AVAILABLE DATA
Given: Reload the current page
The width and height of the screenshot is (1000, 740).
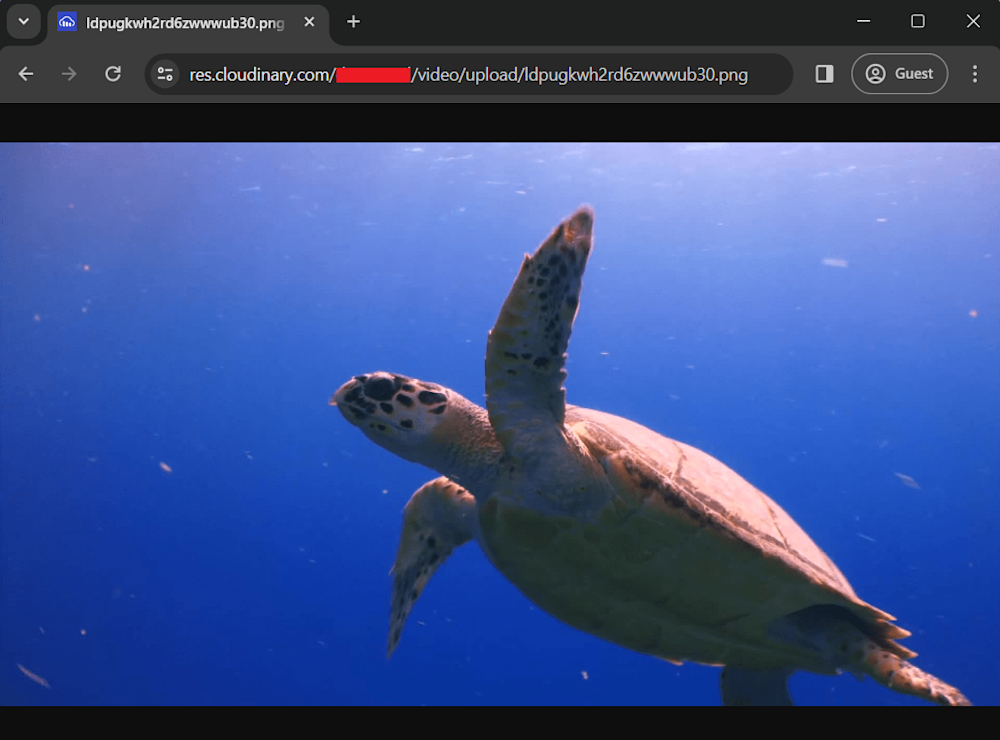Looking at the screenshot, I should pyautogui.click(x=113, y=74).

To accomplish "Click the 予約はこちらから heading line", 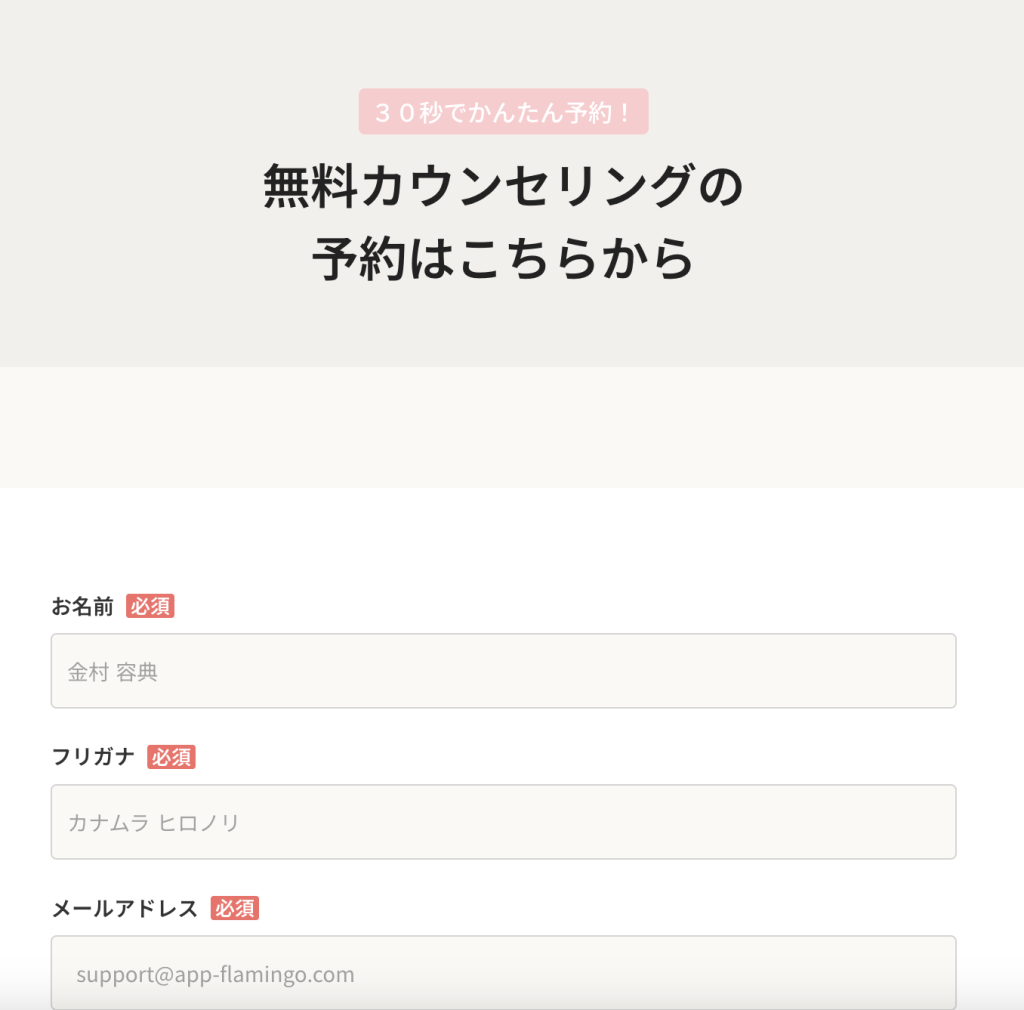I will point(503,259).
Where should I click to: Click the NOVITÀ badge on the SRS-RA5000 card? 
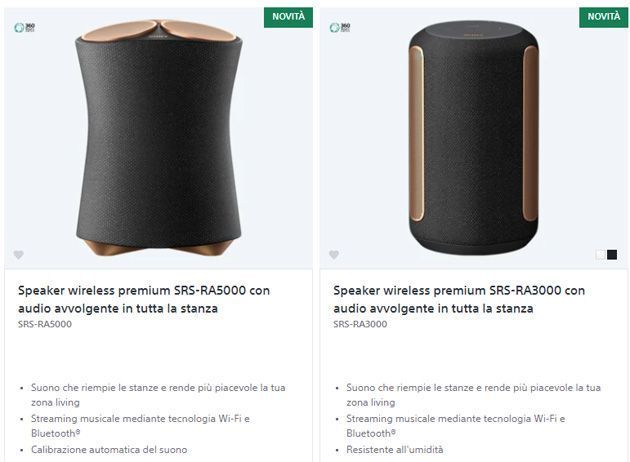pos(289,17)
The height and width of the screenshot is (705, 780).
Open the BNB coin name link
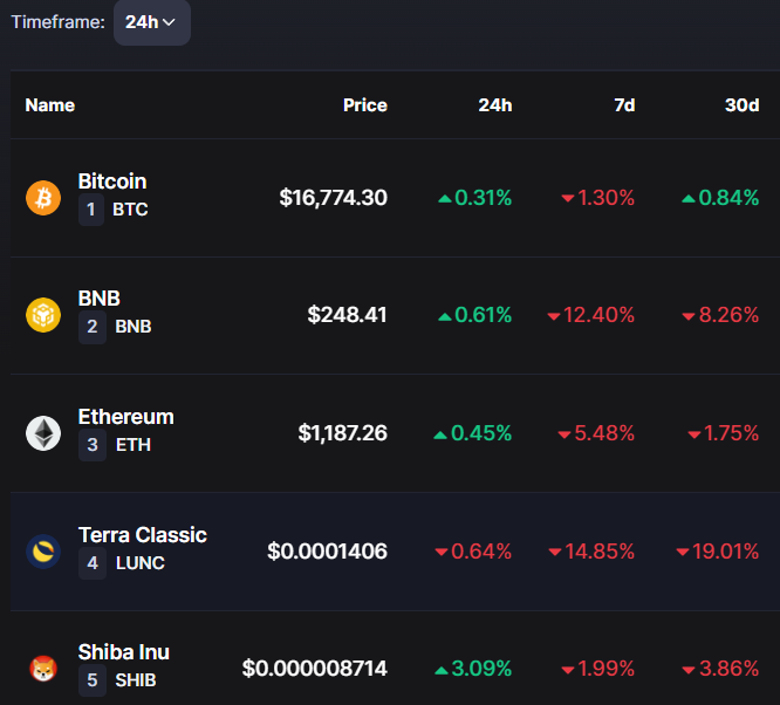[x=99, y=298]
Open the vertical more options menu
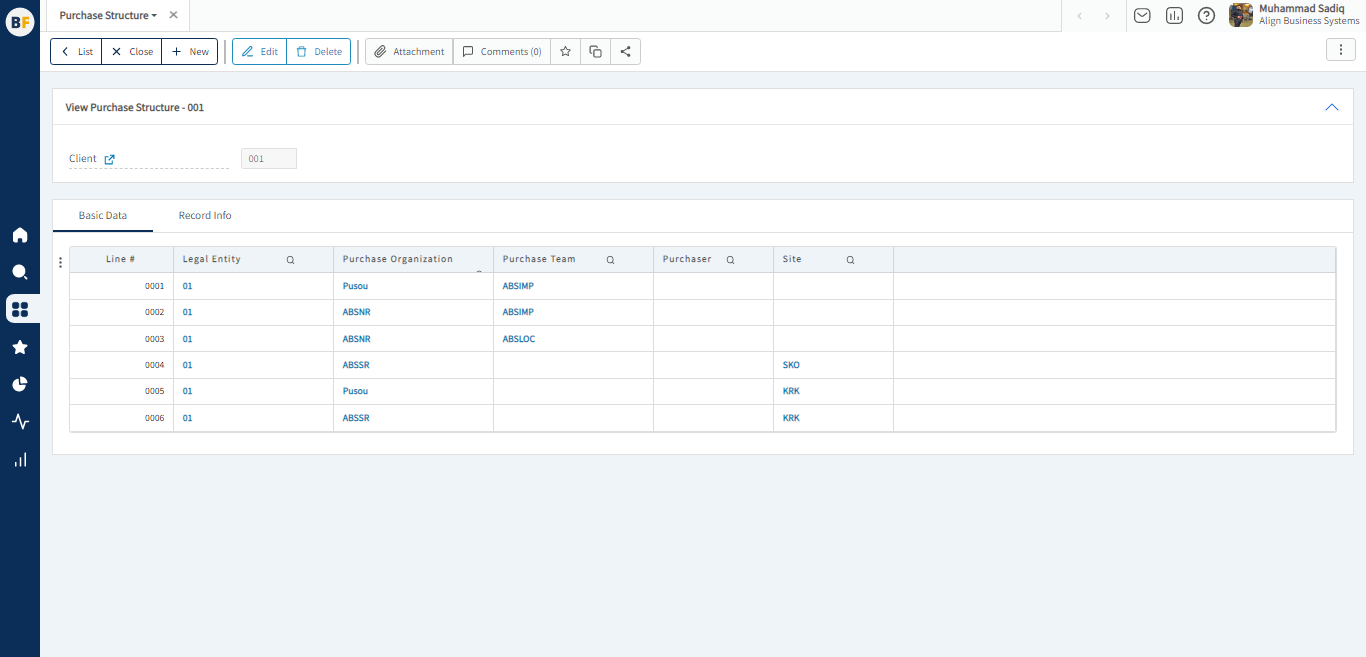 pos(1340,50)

---

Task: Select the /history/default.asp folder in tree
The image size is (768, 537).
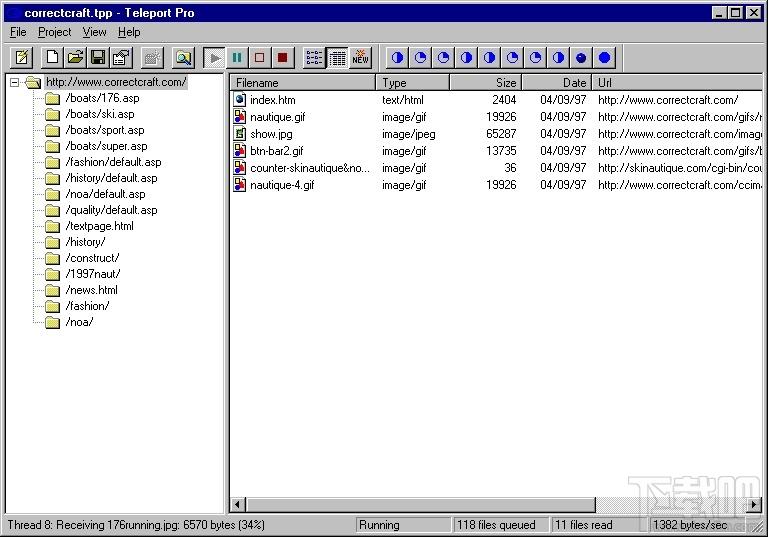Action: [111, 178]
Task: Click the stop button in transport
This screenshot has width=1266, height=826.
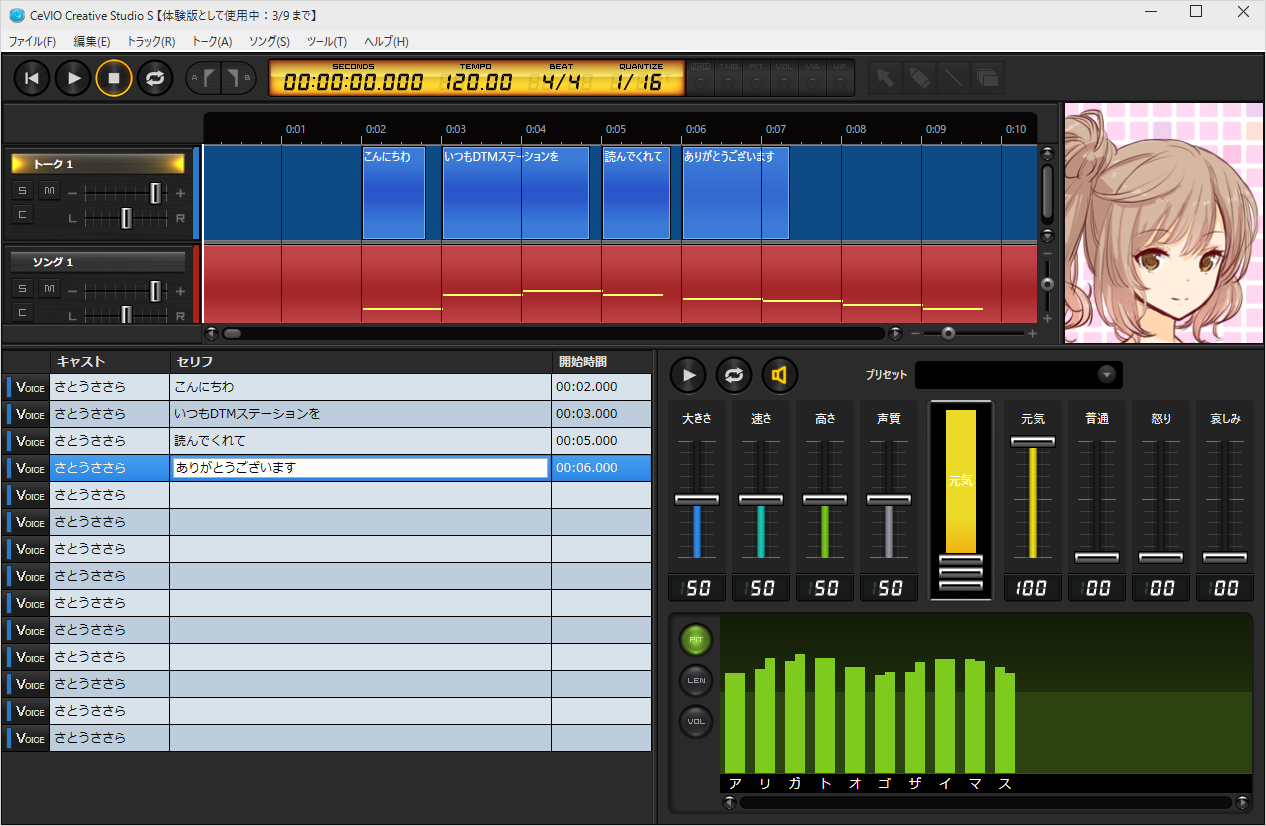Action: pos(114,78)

EXERCISE
Wherever a line in the entries above holds "Task", copy that line.

ANSWER FOR THIS EXERCISE
Task: Select the /history/default.asp folder in tree
Task: Click the stop button in transport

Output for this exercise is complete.